Sexual fetish content. How to light a match. Where to find knives in the home.
These are all conversation topics that recently-recalled children’s toys — built atop AI chatbots like OpenAI’s GPT-4o — are capable of bringing up to children. On Tuesday, U.S. senators Marsha Blackburn (R-Tenn.) and Richard Blumenthal (D-Conn.) sent a letter to toy companies about their concerns — including a list of questions and a deadline for the companies to respond by January 6, 2026.

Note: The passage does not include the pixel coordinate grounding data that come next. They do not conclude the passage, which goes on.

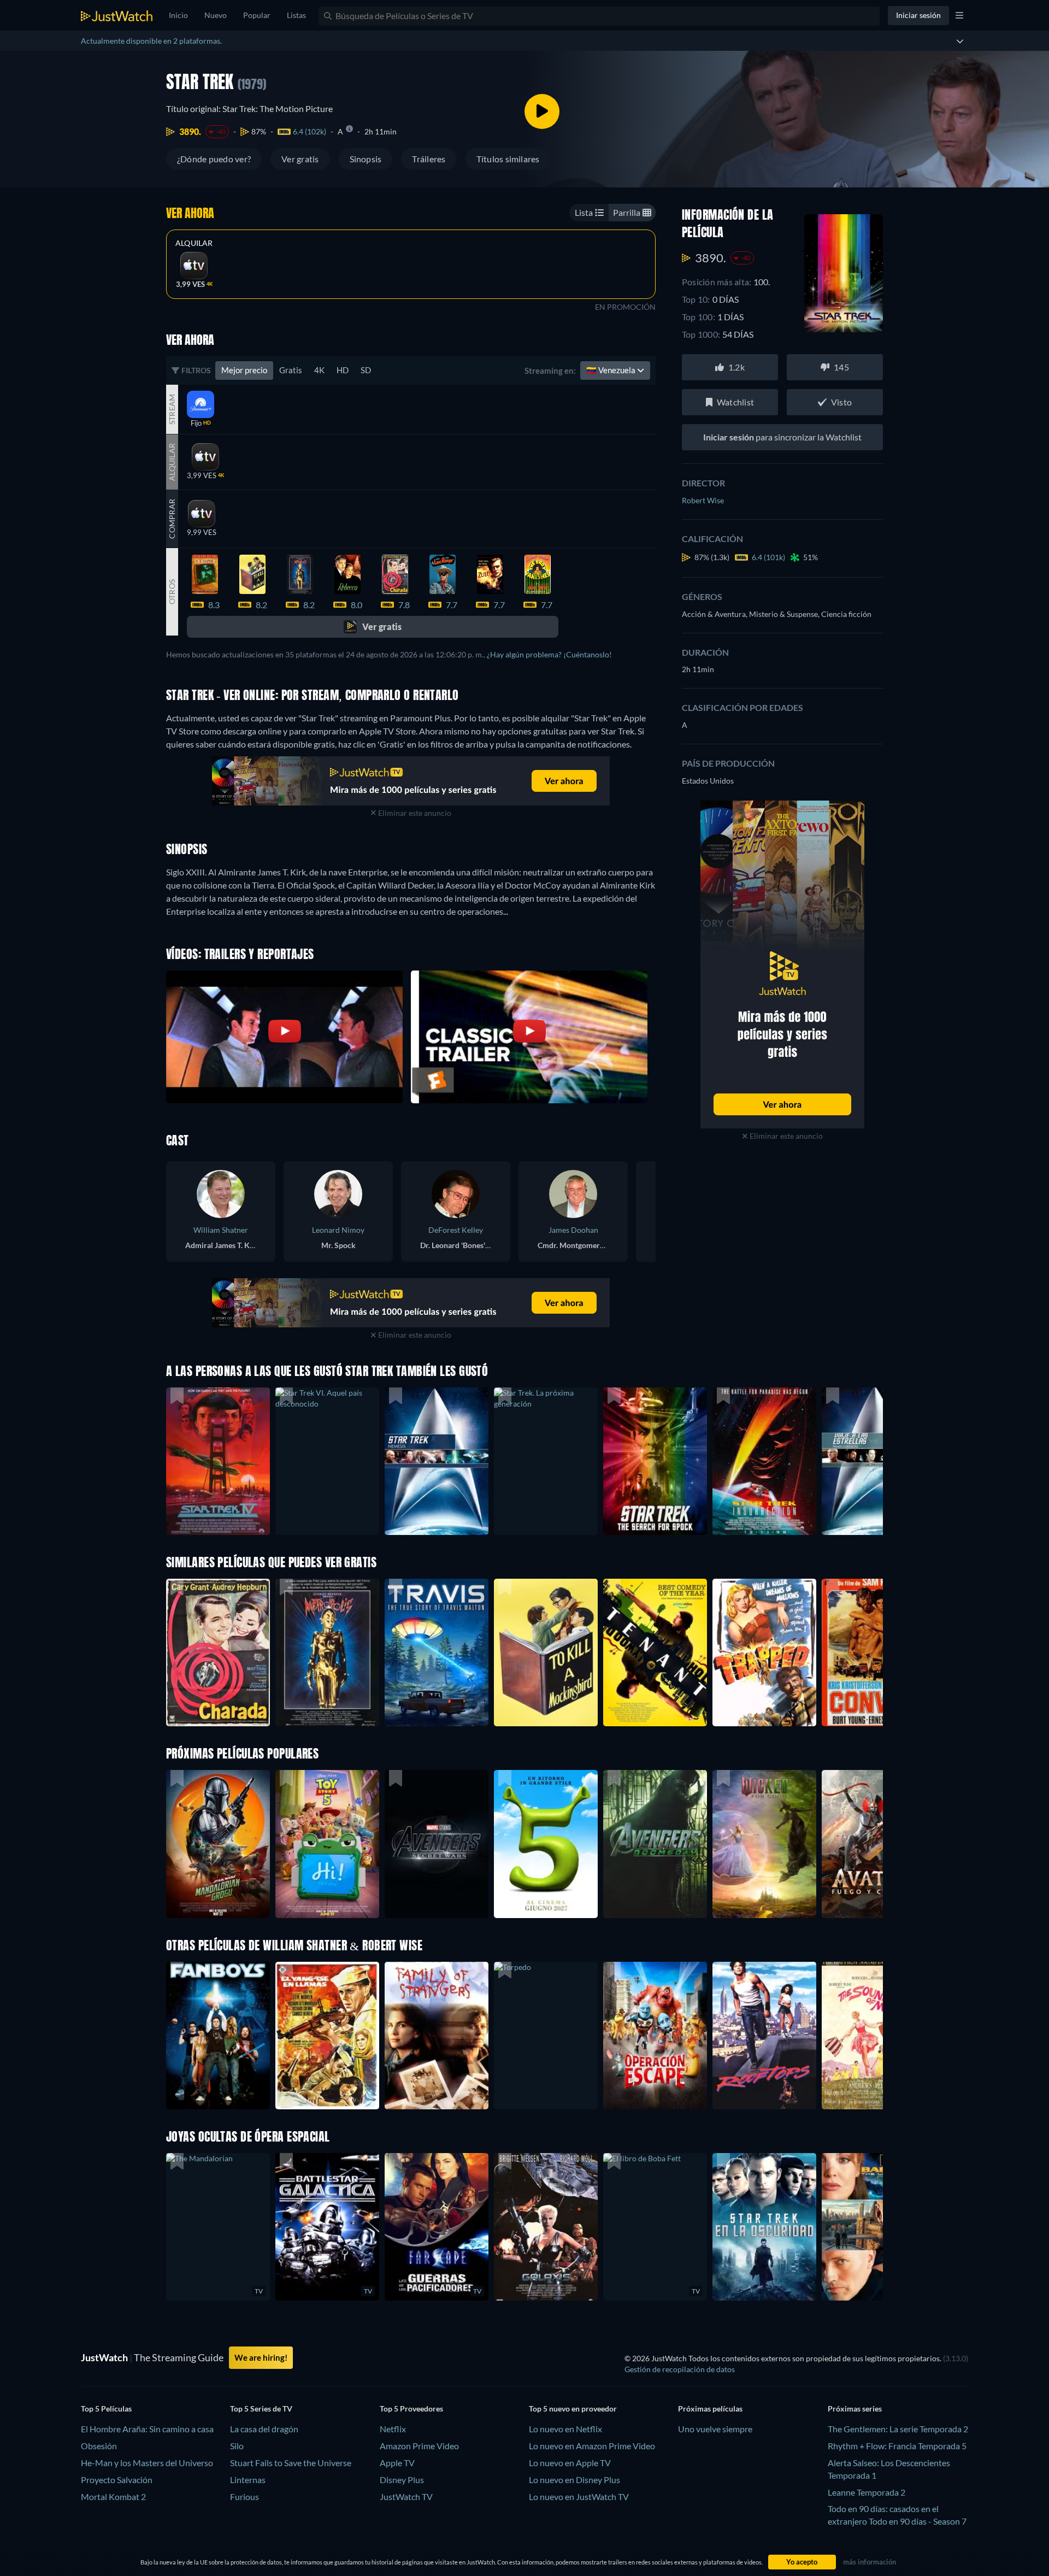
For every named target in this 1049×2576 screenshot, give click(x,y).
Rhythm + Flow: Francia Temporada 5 (897, 2445)
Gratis (290, 370)
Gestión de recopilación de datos (679, 2369)
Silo (237, 2445)
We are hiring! (260, 2357)
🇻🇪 (611, 370)
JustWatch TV (406, 2496)
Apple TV (397, 2462)
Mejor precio (244, 370)
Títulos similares (508, 159)
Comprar (171, 519)
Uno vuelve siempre (715, 2429)
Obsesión (99, 2445)
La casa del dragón (264, 2429)
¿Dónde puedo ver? (214, 159)
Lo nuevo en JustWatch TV (579, 2496)
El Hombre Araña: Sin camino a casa (147, 2429)
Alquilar (194, 243)
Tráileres (428, 159)
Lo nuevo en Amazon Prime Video (592, 2445)
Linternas (248, 2479)
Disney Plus (402, 2479)
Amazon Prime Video (419, 2445)
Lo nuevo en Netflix (565, 2429)
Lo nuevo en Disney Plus (574, 2479)
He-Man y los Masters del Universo (147, 2462)
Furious (244, 2496)
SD (366, 370)
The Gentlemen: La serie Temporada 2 (898, 2429)
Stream (171, 409)
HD (343, 370)
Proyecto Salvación (116, 2479)
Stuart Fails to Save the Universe (290, 2462)
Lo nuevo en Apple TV (570, 2462)
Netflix (393, 2429)
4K (319, 370)
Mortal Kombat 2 (113, 2496)
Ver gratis (300, 159)
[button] (218, 1844)
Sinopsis (366, 159)
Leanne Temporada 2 (866, 2492)
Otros (171, 591)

“Many of these toys are not offering interactive play, but instead are exposing children to inappropriate content, privacy risks, and manipulative engagement tactics,” the senators wrote. “These aren’t theoretical worst-case scenarios; they are documented failures uncovered through real-world testing, and they must be addressed … These chatbots have encouraged kids to commit self harm and suicide, and now your company is pushing them on the youngest children who have the least ability to recognize this danger.”
AI-enabled children’s toys have been in the spotlight recently after a series of reports on their potential unsafe and explicit conversation topics, some of which the chatbots built into the toys brought up themselves. Last month, FoloToy, a Singapore-based toy company, temporarily suspended sales of its AI teddy bear, “Kumma,” after researchers at the U.S. PIRG Education Fund found it offered advice on sex positions and roleplay scenarios. (The company brought the toy back on the market after conducting an internal safety audit and researchers said it behaved better.)
And this week, researchers published findings that Alilo’s Smart AI Bunny discussed sexually explicit topics with users. They also said that when testing the FoloToy teddy bear, Alilo’s Smart AI Bunny, Curio’s Grok-stuffed rocket, and Miko’s Miko 3 robot, all of the toys “told us where to find potentially dangerous objects in the house, such as plastic bags, matches and knives.”
The researchers said that “at least four of the five toys” they tested in the December report “seem to rely in part on some version of OpenAI’s AI models.”
Another main concern in the letter is surveillance and data collection. The senators wrote that such toys often “rely on the collection of data about children, either provided by a parent while registering the toy or collected through built-in camera and facial recognition capabilities or recordings,” and that children will often “share troves of personal information” unwittingly, which can raise particular concerns when companies store and sell the data they collect. In the latest U.S. PIRG Education Fund report, researchers wrote that Curio’s privacy policy “lists 3 tech companies that may collect children’s data: Kids Web Services (KWS), Azure Cognitive Services and OpenAI,” but that Miko’s privacy policy vaguely states that the company can share data with third-party game developers, business partners, service providers, affiliates and advertising partners.
Letters went out to Mattel, Little Learners Toys, Miko, Curio, FoloToy, and Keyi Robot, according to NBC News. (Mattel struck a partnership with OpenAI in June, but following the reports, it said on Monday that it would no longer release a toy powered by OpenAI’s tech in 2025.) The senators are requesting details on specific safeguards companies have in place to prevent AI-powered toys from generating inappropriate responses; whether the company has conducted independent third-party testing (and what the results yielded); whether the company conducts internal reviews on potential psychological, developmental, and emotional risks to children; what type of data the toys collect from children (and the purpose); and whether the toys “include any features that pressure children to continue conversations or discourage them from disengaging.”
“Toymakers have a unique and profound influence on childhood—and with that influence comes responsibility,” the senators wrote. “Your company must not choose profit over safety for children, a choice made by Big Tech that has devastated our nation’s kids.”